The food is mainly Arabic, Lebanese, Turkish, and Indian. Many Omanis make a distinction between "Arabic" food and "Omani" food, with the former being the description of the standard dishes found throughout the Arabian Peninsula.
Omani food tends to be less spicy and served in quite large portions - whole fish are not uncommon at lunch in some local restaurants sticking to local food, it is quite easy to eat a substantial meal for less than OR2. As benefits of a country with a long coastline, seafood is quite a common dish, particularly shark, which is surprisingly tasty. True traditional Omani food is hard to find in restaurants.

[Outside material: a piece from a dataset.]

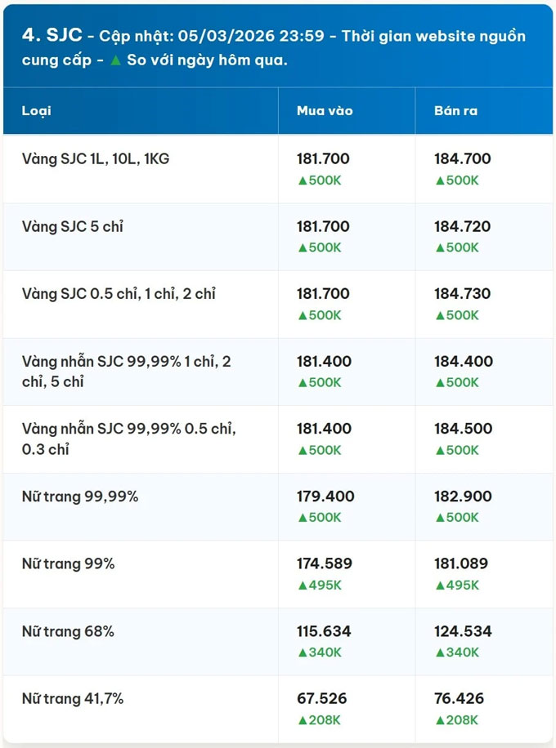Click the 'Nữ trang 99,99%' row label
The image size is (556, 748).
[80, 496]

Omani sweets are well-known throughout the region, with the most popular being "halwa". This is a hot, semi-solid substance which behaves a little like honey and is eaten with a spoon. The taste is similar to Turkish Delight. Omani dates are among the best in the world and can be found at every social place and at offices.
American fast food chains, especially KFC, McDonalds, and Burger King, are not hard to find in the bigger cities, especially Muscat and Salalah.
In Khaboora you can get Pakistani Porotta. They are double the size of Indian Porottas and look like pappadams. But they taste like porottas and are much thinner and delicious. Three porottas are available for the equivalent of Rs11. Traditional Omani Khubz bread is hard to find outside of an Omani home, but for an experience one should try hard not to miss. This traditional bread is made of flour, salt and water cooked over a fire or gas stove on a large metal plate. The bread is paper-thin and crispy. It is eaten with almost any Omani food, including hot milk or chai tea for breakfast-- "Omani cornflakes".
In Sohar you may get an excellent lunch with Ayla curry, Ayla fry and Payarupperi. Expect to pay only 400 Baisa Rs44 which is considered very low lunch price here.